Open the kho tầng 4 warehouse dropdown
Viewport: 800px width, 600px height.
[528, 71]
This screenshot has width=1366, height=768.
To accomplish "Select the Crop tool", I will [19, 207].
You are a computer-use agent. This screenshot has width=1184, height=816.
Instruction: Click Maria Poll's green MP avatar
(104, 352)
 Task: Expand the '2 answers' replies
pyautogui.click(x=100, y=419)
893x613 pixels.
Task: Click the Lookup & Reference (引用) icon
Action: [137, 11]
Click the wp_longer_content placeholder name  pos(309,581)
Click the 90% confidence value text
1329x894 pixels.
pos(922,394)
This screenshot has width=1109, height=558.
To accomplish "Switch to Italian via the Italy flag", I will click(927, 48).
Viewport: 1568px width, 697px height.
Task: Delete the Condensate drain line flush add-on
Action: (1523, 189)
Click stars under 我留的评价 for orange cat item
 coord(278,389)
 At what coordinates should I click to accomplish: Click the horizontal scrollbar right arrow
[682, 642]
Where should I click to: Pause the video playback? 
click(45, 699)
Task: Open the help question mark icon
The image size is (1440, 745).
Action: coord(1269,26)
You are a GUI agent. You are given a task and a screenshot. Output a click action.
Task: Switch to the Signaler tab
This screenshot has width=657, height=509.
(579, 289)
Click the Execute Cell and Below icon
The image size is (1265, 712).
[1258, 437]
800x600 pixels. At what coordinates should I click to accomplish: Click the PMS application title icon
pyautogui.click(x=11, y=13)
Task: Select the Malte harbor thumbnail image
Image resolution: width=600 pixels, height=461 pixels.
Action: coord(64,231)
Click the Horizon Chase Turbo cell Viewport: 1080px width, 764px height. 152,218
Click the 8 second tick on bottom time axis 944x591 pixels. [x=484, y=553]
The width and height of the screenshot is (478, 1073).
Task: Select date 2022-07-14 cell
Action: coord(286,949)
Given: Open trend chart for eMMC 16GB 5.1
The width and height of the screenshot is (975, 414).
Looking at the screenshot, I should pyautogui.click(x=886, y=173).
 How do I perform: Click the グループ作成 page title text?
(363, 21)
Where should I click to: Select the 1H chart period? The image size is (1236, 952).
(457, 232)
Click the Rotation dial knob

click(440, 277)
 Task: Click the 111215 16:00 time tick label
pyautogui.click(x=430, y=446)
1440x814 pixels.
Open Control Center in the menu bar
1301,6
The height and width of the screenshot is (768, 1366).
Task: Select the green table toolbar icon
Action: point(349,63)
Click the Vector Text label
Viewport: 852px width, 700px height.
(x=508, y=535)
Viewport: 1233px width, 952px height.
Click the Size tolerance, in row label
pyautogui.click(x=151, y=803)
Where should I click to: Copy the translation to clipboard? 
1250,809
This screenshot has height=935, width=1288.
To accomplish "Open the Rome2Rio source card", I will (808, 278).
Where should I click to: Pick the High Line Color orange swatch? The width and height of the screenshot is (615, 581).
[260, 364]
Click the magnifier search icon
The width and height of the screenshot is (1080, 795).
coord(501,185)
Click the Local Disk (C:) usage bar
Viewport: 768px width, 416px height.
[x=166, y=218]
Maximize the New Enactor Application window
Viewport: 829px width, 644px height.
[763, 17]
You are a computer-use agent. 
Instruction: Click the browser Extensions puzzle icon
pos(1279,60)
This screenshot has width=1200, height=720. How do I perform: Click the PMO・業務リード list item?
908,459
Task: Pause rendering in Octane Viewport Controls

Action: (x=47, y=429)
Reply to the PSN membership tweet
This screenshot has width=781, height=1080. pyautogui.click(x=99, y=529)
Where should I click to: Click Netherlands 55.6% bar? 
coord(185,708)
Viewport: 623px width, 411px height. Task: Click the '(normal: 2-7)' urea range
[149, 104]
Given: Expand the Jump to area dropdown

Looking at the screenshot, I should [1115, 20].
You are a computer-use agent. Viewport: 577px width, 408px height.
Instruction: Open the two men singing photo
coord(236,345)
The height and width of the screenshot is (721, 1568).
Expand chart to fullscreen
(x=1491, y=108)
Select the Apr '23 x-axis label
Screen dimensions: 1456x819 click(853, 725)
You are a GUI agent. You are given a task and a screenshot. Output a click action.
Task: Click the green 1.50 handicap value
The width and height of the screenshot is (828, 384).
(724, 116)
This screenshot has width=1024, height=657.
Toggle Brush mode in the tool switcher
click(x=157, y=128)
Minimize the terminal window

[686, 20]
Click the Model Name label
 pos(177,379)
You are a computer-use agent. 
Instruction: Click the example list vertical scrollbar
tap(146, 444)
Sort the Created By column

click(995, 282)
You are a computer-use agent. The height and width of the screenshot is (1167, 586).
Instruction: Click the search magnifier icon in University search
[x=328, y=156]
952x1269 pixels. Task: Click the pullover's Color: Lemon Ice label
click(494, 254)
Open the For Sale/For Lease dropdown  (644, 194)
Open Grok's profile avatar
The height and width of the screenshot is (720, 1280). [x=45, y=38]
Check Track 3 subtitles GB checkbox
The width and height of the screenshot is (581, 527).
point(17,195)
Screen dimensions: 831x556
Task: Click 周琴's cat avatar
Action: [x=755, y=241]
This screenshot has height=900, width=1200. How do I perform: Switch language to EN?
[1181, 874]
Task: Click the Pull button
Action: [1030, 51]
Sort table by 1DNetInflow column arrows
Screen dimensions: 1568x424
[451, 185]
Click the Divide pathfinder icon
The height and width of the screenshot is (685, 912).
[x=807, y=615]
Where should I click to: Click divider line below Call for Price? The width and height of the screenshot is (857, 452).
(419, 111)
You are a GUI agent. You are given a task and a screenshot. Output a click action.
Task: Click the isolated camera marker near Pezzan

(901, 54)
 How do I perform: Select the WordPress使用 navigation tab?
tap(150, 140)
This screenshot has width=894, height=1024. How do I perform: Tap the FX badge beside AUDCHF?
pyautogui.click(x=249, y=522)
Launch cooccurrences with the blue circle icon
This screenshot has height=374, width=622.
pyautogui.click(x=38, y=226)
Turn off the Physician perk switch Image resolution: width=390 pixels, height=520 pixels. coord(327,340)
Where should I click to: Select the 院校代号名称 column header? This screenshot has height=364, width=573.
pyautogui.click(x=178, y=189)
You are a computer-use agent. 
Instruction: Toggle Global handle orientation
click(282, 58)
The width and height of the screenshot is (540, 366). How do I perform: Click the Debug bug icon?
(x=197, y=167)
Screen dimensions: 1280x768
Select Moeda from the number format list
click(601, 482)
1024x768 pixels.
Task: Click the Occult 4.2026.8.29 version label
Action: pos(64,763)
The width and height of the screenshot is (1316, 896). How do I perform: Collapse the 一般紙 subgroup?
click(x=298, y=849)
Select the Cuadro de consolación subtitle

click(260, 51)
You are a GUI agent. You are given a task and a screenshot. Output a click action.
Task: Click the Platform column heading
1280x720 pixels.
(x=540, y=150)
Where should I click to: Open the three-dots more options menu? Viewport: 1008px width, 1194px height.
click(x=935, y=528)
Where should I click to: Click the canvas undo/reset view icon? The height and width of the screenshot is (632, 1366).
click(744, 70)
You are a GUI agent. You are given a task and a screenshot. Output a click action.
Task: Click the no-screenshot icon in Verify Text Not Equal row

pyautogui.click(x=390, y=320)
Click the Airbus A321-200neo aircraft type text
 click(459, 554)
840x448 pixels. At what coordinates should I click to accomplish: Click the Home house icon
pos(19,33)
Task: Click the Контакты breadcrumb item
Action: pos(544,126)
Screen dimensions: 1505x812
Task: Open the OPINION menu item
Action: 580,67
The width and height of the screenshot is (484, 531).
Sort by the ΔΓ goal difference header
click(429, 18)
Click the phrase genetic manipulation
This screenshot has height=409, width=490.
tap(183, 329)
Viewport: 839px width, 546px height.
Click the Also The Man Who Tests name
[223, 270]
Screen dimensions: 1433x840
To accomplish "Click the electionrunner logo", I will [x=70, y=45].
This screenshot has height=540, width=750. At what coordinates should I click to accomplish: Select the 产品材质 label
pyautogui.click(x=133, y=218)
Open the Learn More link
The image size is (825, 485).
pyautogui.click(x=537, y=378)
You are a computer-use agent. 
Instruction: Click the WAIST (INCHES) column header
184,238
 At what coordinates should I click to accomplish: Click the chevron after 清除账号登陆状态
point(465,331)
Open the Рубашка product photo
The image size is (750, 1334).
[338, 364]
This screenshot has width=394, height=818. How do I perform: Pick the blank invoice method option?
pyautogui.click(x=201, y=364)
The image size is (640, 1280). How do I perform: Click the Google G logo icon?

**********

Task to complete —
Copy each line of the preceding data that contains the string "logo".

Response to the task —
To accomplish "Click the electionrunner logo", I will [x=70, y=45].
The image size is (640, 1280). How do I perform: Click the Google G logo icon?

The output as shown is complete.